Kita sampai pada pembahasan tentang niat. Niat merupakan syarat di dalam shalat. Niat adalah syarat sah shalat. Shalat tidak akan sah kecuali apabila kita berniat, karena Rasulullah shallallahu 'alaihi wa sallam telah bersabda: 

(( إِنَّمَا الأَعْمَالُ بِالنِّيَّات )) 

"Sesungguhnya semua amalan itu tergantung niatnya." 

Apabila niatnya tidak ada maka amalan tersebut juga tidak ada, dianggap tidak ada. Walaupun secara kenyataan ada, tapi dianggap dalam syariat tidak ada. 

(( وَإِنَّمَا لِكُلِّ امْرِئٍ مَا نَوَى )) 

"Dan sesungguhnya seseorang akan mendapatkan pahala sesuai dengan niatnya." 

Makanya di dalam shalat juga demikian. Apabila dia meniatkan shalatnya untuk shalat Subuh, maka dia mendapatkan pahala shalat Subuh. Apabila dia meniatkan untuk shalat qobliyah Subuh maka dia akan mendapatkan pahala shalat qobliyah Subuh. Begitu seterusnya. 

Ini menunjukkan bahwa tanpa niat seseorang shalatnya tidak sah dan dia tidak mendapatkan pahala dari shalatnya. Dan kita juga sudah menyinggung bahwa niat ini tempatnya di hati. 

Niat ini tempatnya di hati. Dan Rasulullah shalallahu 'alaihi wa sallam tidak mengajarkan sekalipun dalam hidupnya untuk melafalkan niat. Rasulullah shallallahu 'alaihi wa sallam tidak pernah mengajarkan sekalipun di dalam hidupnya untuk melafalkan niat shalat ini. 

Makanya ulama-ulama yang mensyariatkan niat dengan melafalkannya tidak mendatangkan satupun riwayat tentang lafal niatnya Rasulullah shalallahu 'alaihi wa sallam, atau lafal niatnya para sahabat Nabi Muhammad shalallahu 'alaihi wa sallam. Ini dalil yang sangat kuat yang menunjukkan bahwa niat tidak disyariatkan untuk dilafalkan. 

Niat adalah amalan hati. Apabila amalan hati tersebut dilafalkan maka bukan menjadi amalan hati lagi. Sehingga melafalkan niat merupakan amalan yang tidak sesuai dengan tuntunan Nabi Muhammad shalallahu 'alaihi wa sallam dan harusnya ditinggalkan. 

Kita mencukupkan apa yang telah dicukupkan oleh Rasulullah shalallahu 'alaihi wa sallam.
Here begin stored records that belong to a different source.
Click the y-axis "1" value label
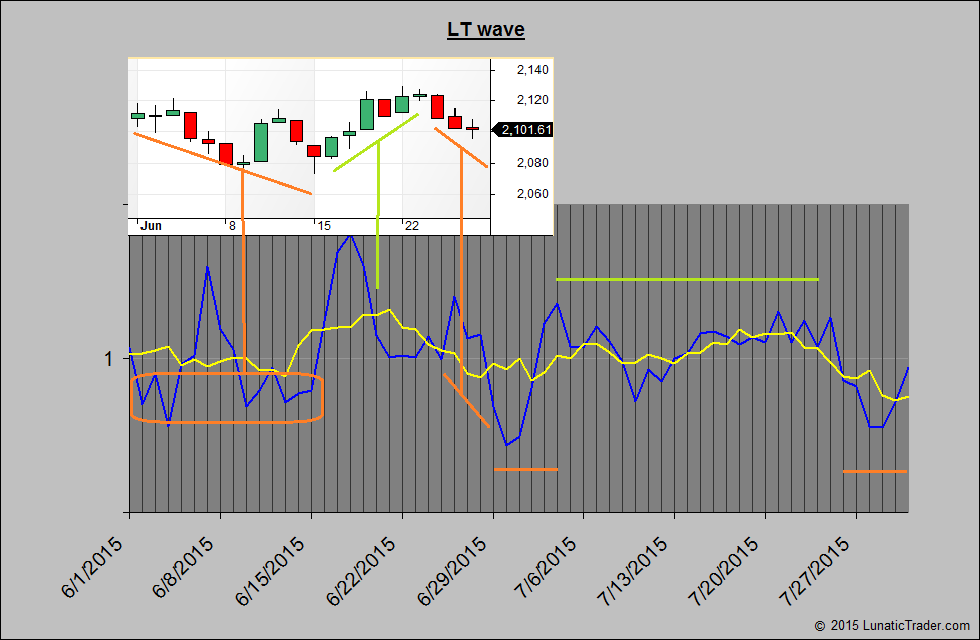click(106, 359)
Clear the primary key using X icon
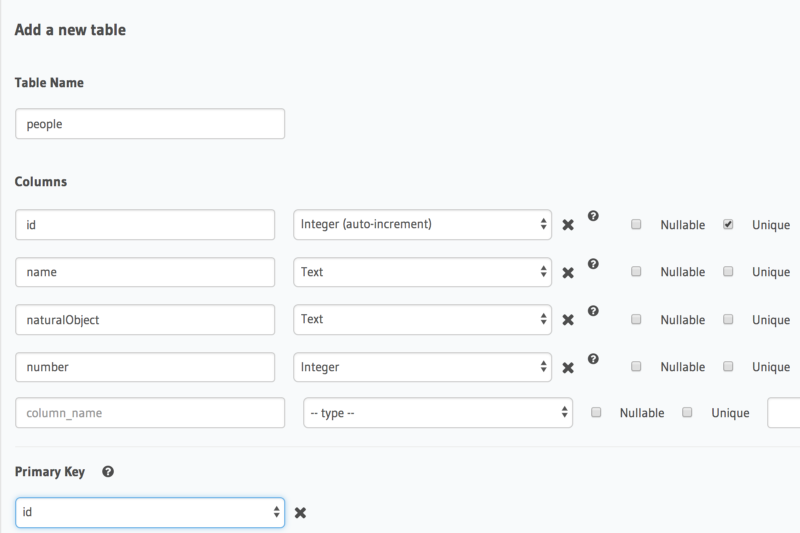This screenshot has height=533, width=800. tap(301, 513)
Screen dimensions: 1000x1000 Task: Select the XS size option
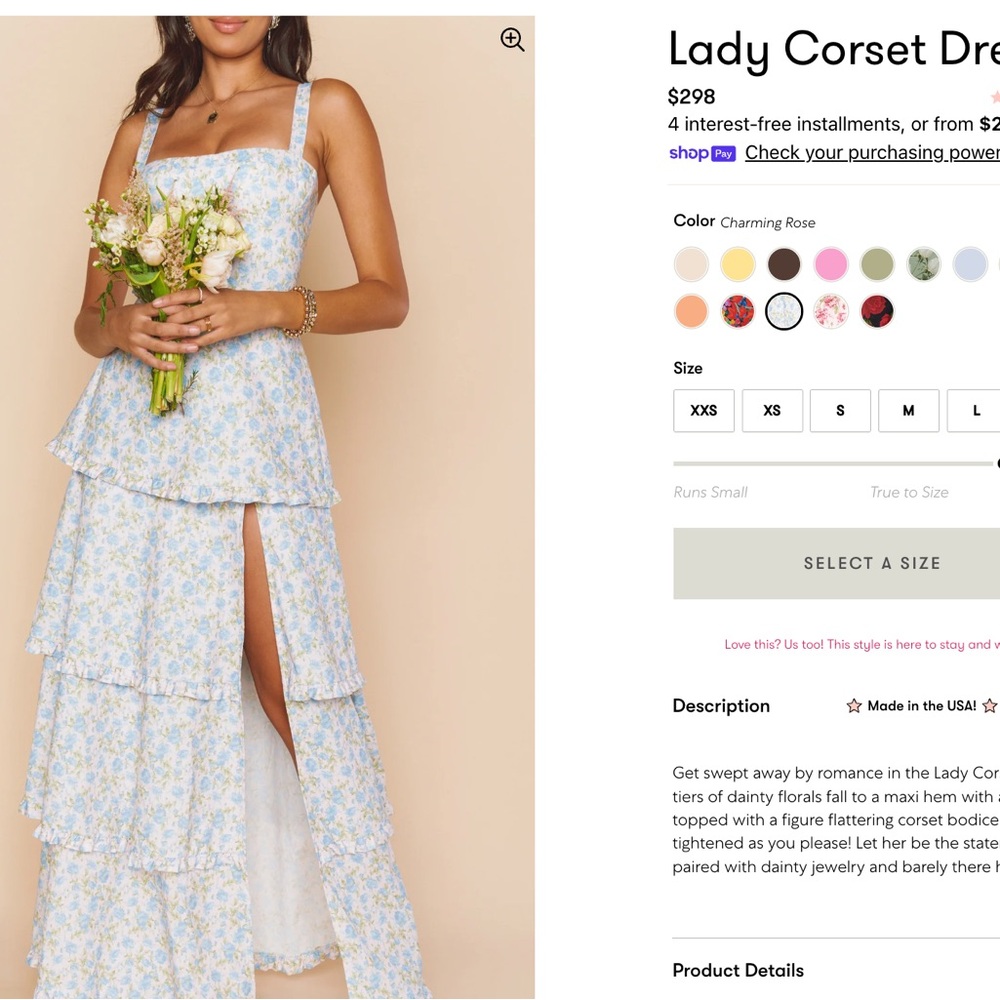[x=772, y=410]
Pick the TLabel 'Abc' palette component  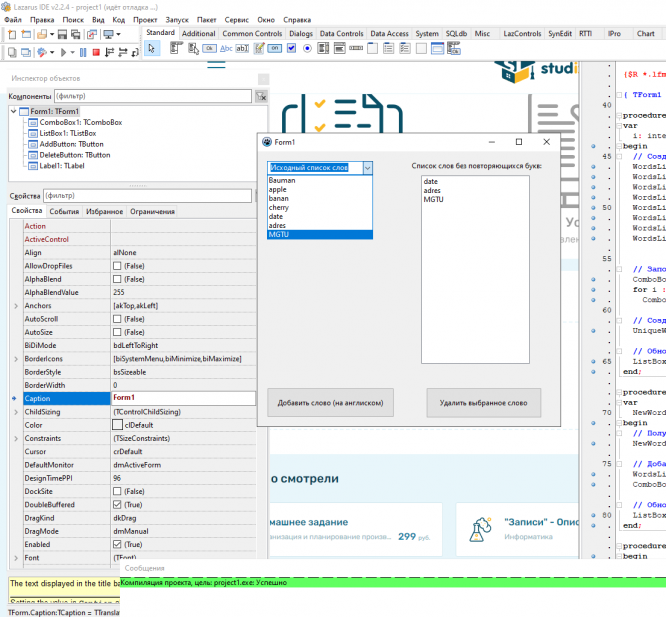pyautogui.click(x=227, y=48)
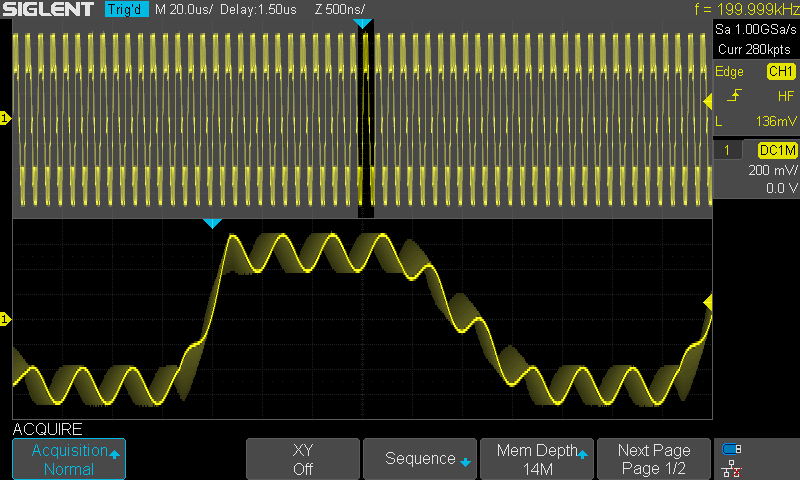
Task: Go to Next Page of Acquire menu
Action: point(653,459)
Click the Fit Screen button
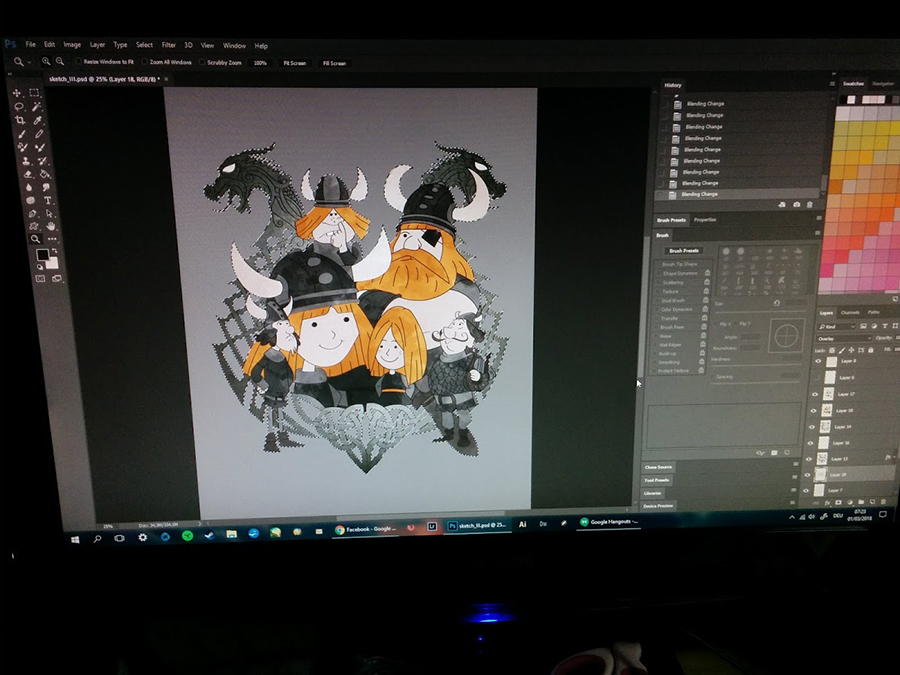The height and width of the screenshot is (675, 900). tap(293, 63)

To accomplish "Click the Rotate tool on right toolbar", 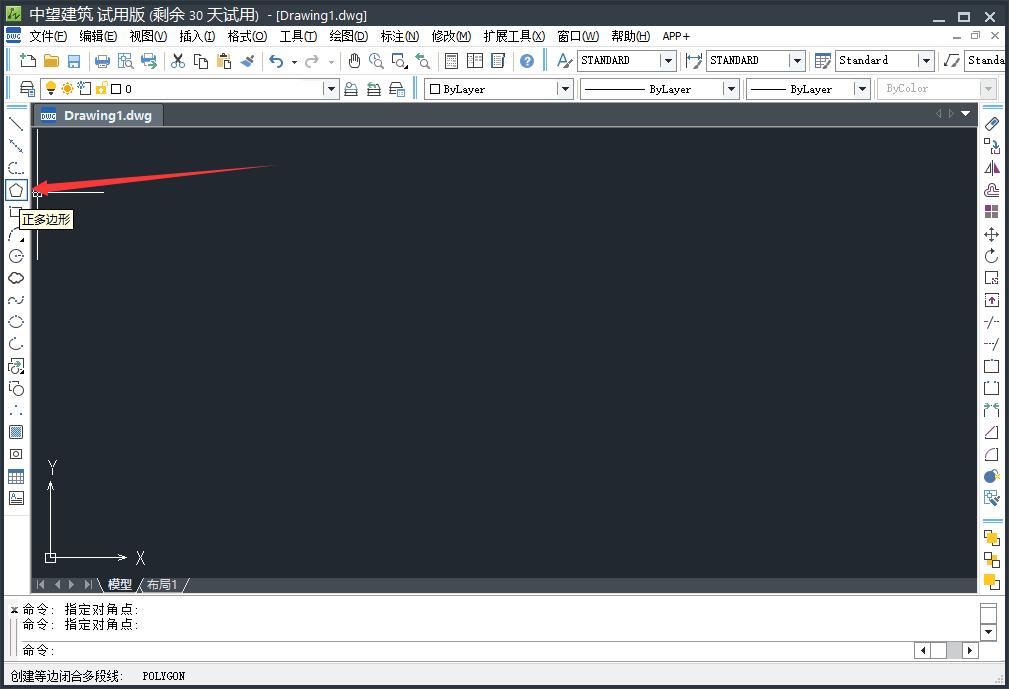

Ketika Rasulullah shalallahu 'alaihi wa sallam hanya mengajarkan niat dengan hati, maka harusnya kita juga mengikuti beliau dalam berniat dengan hati. 

Para ulama yang mengatakan bahwa boleh melafalkan niat, mereka mengatakan bahwa dengan melafalkan niat tersebut seseorang bisa membantu hatinya untuk niat. 

Mengapa mereka mengatakan demikian? Sebabnya adalah karena sebelumnya ulama-ulama tersebut mempersulit masalah niat. Mereka mengatakan niat -misalnya- niat itu harus dari awal takbir sampai akhir takbir. Tidak boleh di sebagian takbir kemudian di sebagian yang lain (di sebagian takbir yang lain) kosong dari niat. Syarat-syarat seperti ini tidak pernah dijelaskan baik oleh Rasulullah shalallahu 'alaihi wa sallam maupun oleh para sahabatnya. 

Dan ini sangat sulit. Bagaimana antum mengatakan "Allahu Akbar", antum harus mengatur niat dari ketika antum membaca 'a' sampai ketika antum membaca 'ra' sukun. Allahu Akbar, harus dari awal sampai akhir antum meniatkan di dalam hati. Tidak boleh di sebagian takbir saja. Harus dari awal sampai akhir. 

Tidak hanya itu, mereka membatasi niatnya dengan batasan yang sulit juga. Misalnya dengan mengatakan "ushalli" [ أصلي ] kemudian menyebutkan shalat tersebut fardhu atau tidak. Kemudian fardhunya ini fardhu Subuh atau fardu Dzuhur atau fardhu Ashar. Kemudian menyebutkan berapa rakaat, kemudian apakah bermakmum ataukah sebagai imam, apakah karena Allah atau tidak. Ini disebutkan sehingga menjadi sulit niat tersebut. Karena niat menjadi sangat sulit, akhirnya mereka mengatakan harus dibantu. Dibantu dengan apa? dengan melafalkan. 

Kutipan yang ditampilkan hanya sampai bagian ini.